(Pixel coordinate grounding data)
____

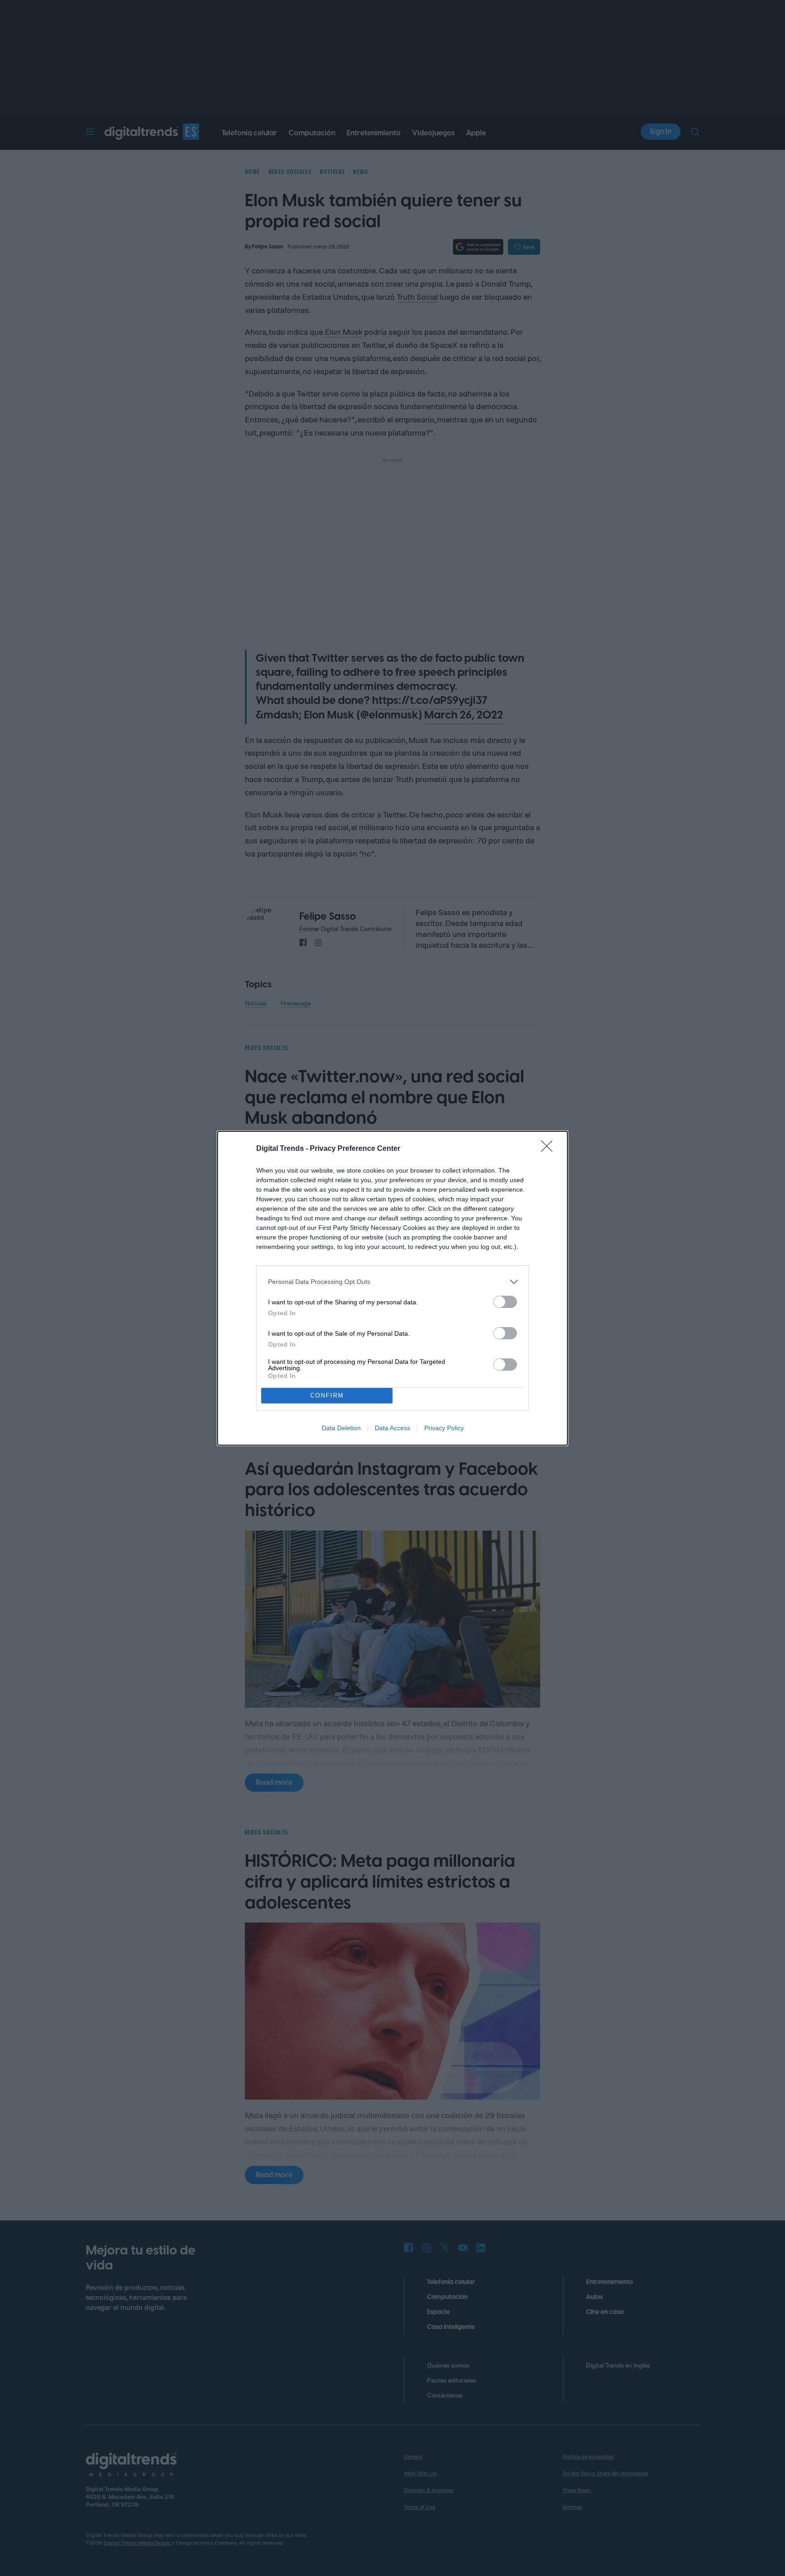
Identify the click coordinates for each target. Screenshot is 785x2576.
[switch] (505, 1302)
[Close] (549, 1149)
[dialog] (392, 1288)
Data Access (392, 1428)
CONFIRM (327, 1395)
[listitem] (392, 1282)
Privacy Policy (444, 1428)
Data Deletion (341, 1428)
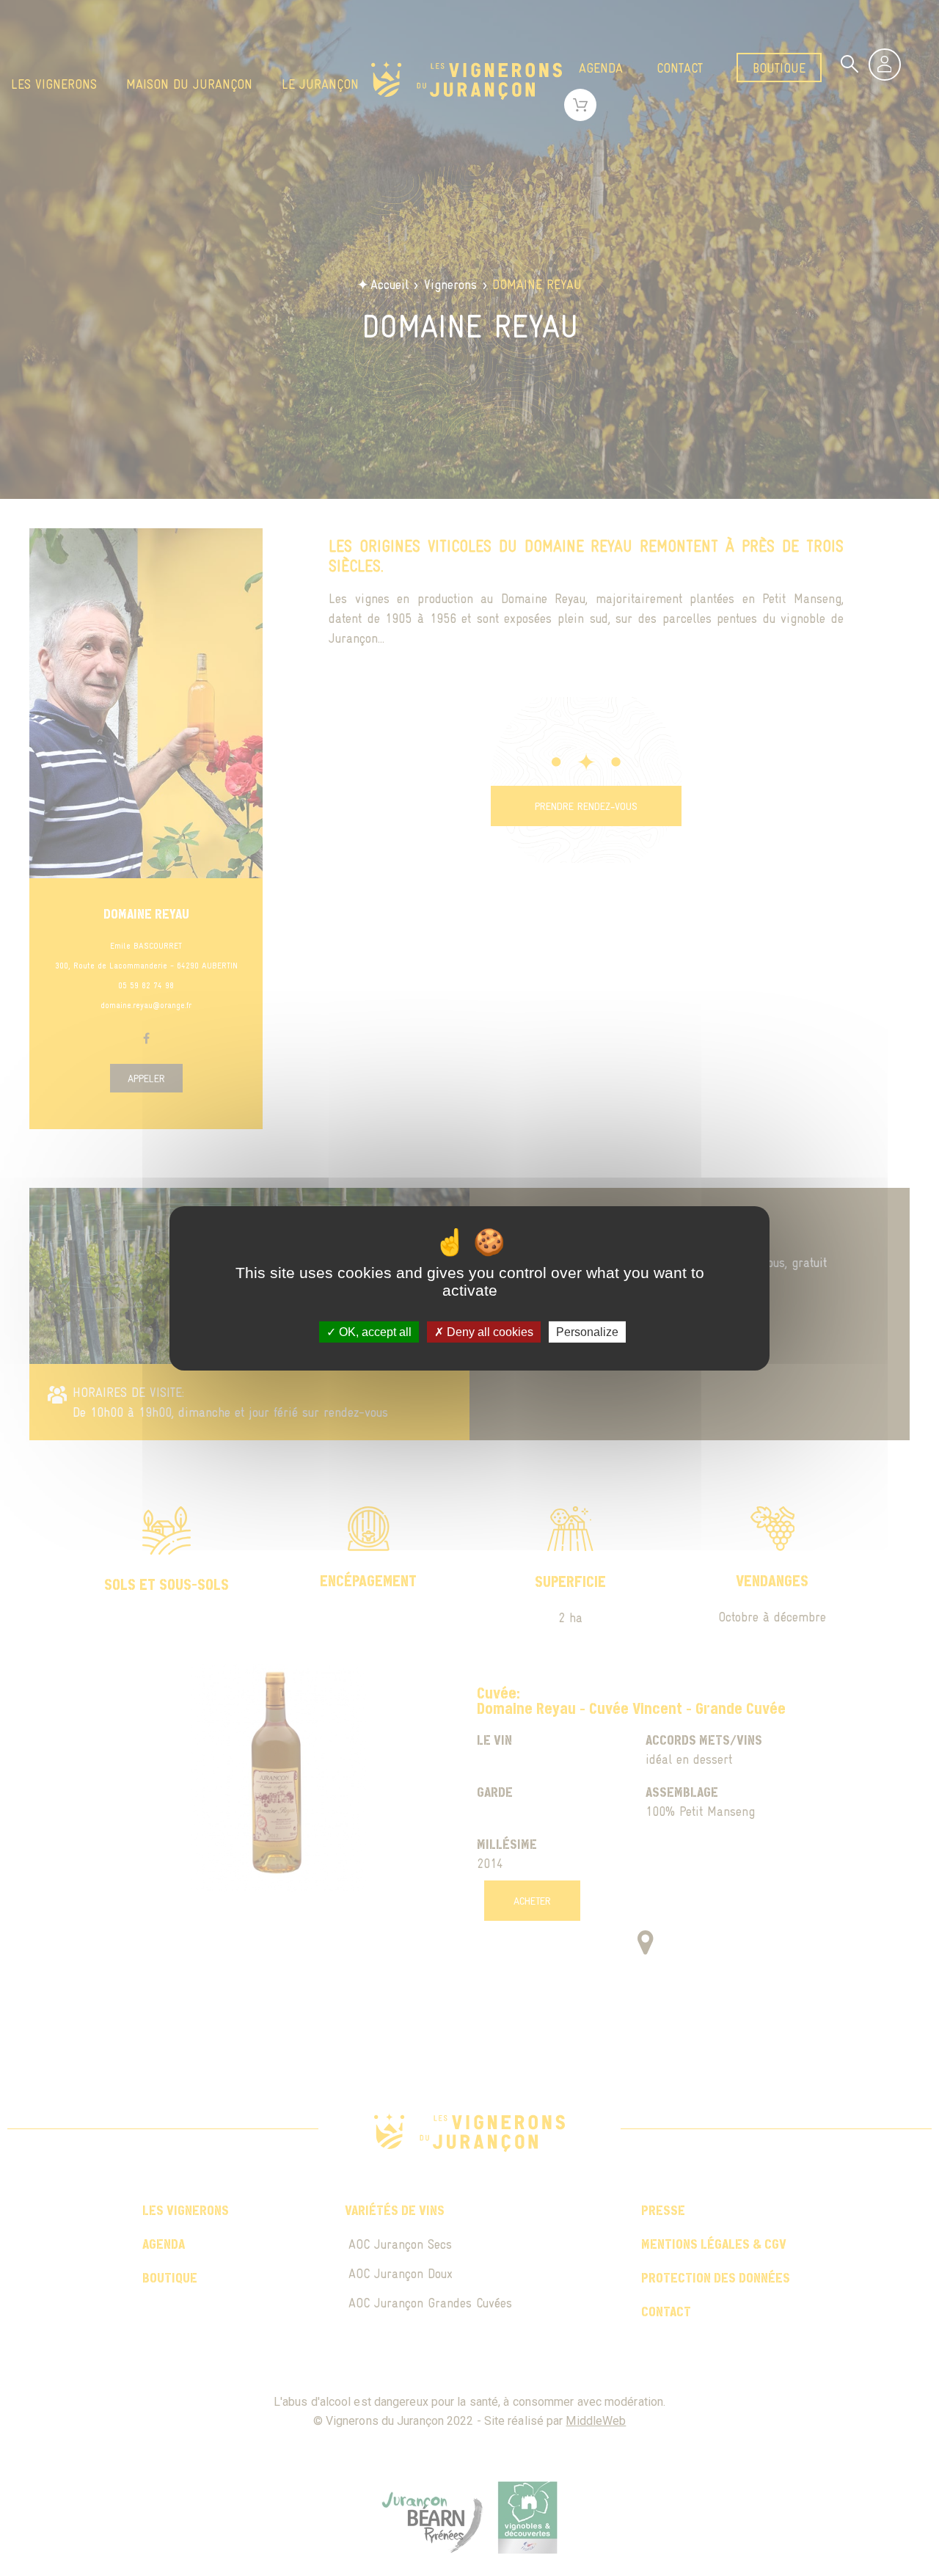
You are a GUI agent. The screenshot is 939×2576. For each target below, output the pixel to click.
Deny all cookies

____

> **Assignment**
Reproduce only the lines from the line that holds "[switch] (505, 1302)" through the end of the records, exactly as they stand, both ends included and pictures excluded.

> **Answer box**
[switch] (505, 1302)
[Close] (549, 1149)
[dialog] (392, 1288)
Data Access (392, 1428)
CONFIRM (327, 1395)
[listitem] (392, 1282)
Privacy Policy (444, 1428)
Data Deletion (341, 1428)
You are a GUI agent. The screenshot is 939×2576. For each target below, output the pixel to click.
Deny all cookies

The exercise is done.